Jeremy Houser on Biotech as Public Infrastructure
Co-Founder, Houser Labs
Editor’s Note
Brave Builders is a series highlighting founders, scientists, and operators who are shaping the future of biotech with clarity and intention. The focus is on people who build with purpose, create durable value, and bring thoughtful leadership to a field that often moves faster than its underlying systems.
Jeremy Houser is co-founder of Houser Labs, a nonprofit biotech incubator and manufacturing organization based in Fargo, North Dakota. His work challenges the assumption that cutting-edge biotech must be concentrated in a handful of expensive coastal hubs, offering a different model rooted in community, access, and long-term thinking.
What problem are you solving and why does it matter?
Nearly all U.S. biotech infrastructure sits in about ten cities, and doing research in those places can be inaccessibly expensive for startups. I want to create a future where innovators no longer have to choose between living in their home communities and pursuing their research aspirations.
What is the most misunderstood part of your science, platform, or approach?
The role nonprofits can play in the biotech space is quickly growing, yet many people assume they cannot drive commercialization or generate revenue. I believe biotechnology infrastructure is a critical public utility, and Houser Labs is committed to providing it at an accessible cost.
There are now multiple examples of nonprofit research groups and manufacturers commercializing technologies that do not have the return-on-investment potential to attract for-profit companies. If we want a pragmatic biotech sector capable of solving a wide range of real problems, nonprofits need to be part of that conversation.
Where do you see a gap between the value you are creating and how the industry currently measures value?
More than 100 biologics on the market will face the end of their patent exclusivity in the next decade, yet only about 10% have biosimilars in development. Not coincidentally, those tend to be the most profitable drugs.
Our goal is to build a system that supports the other 90%. Doing so creates the conditions necessary for new cures for rare diseases, more affordable vaccines for neglected tropical diseases, and many other innovations currently left behind by the industry’s incentive structure.
What decision or belief has shaped your work or company the most this year?
Fargo is going to become the biotech hub of the future.
This belief began with a few visionaries, but over decades it has spread throughout the community and inspired a sense of possibility for people like me. It has shaped where we build, what we build, and how we build it. We all know this place has something unique to offer, and we are willing to brave blizzards to prove it.
What are you building toward that you think will matter more in ten years than people realize today?
The incubator facility we are building is just one step in the lifecycle of a local biotech company. Our real measure of success is how many startups grow into the community and expand their operations here.
A diverse base of local companies creates a resilient ecosystem and a positive feedback loop for innovation. The groundwork we are laying today is important, but true progress is measured in decades.

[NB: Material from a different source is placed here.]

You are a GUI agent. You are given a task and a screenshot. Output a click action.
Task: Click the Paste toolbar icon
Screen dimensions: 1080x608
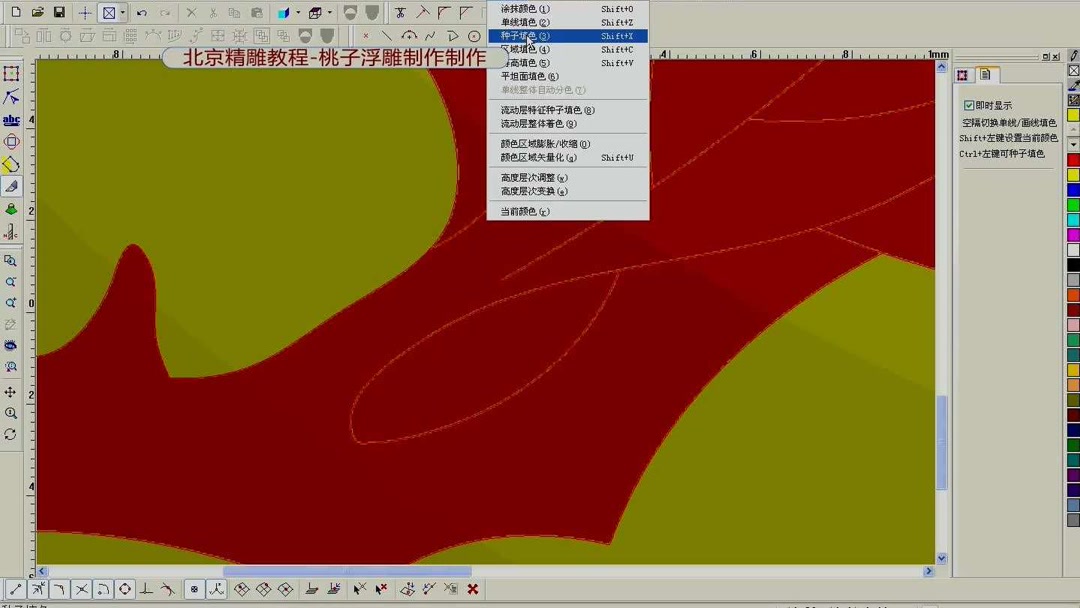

Houser Labs blends lab space, manufacturing support, and STEM outreach. How do these pieces fit together into a coherent strategy for regional innovation?
If you are trying to build a self-sufficient biotech hub, you need an integrated approach. We think of this as a value chain with three links: research, testing, and commercial production.
Our goal is to ensure all three links are available locally, which requires both dedicated infrastructure and a trained workforce. Bringing these resources together under one roof allows smoother and faster commercialization of new technologies.
Many emerging founders worry that building outside major hubs will limit their chances. What would you tell them?
Building outside established biotech hubs takes bravery, and building in Fargo takes a little extra in the winter. But the reward is something you cannot replicate elsewhere: a community that genuinely cares.
Biotech innovation becomes a source of pride in smaller communities. You have the opportunity to make an outsized impact in less crowded markets, and stepping away from the hype can restore a sense of pragmatism and purpose.
How do you think about designing biotech infrastructure that strengthens a community rather than displacing it?
I believe our facilities should be places where trust is built between innovators and the broader community that supports them. The most important step is embedding scientists into the community as neighbors, mentors, and collaborators.
Our model ensures that the benefits of biotech growth are captured locally through workforce development, partnerships with existing institutions, and indirect growth in adjacent industries. This is how we inspire the next generation to reimagine what is possible in their own backyard.




Strong case for biotech decentralizaton. The nonprofit angle makes a lot of sense when you're targetting that 90% of biologics without biosimilar potential. It's kind of wild how much innovation probably gets left on the table just bc the traditional VC model can't see a path to massive returns. Fargo becoming a hub sounds ambitious but honestly the community buy-in piece might be the actual unlock here.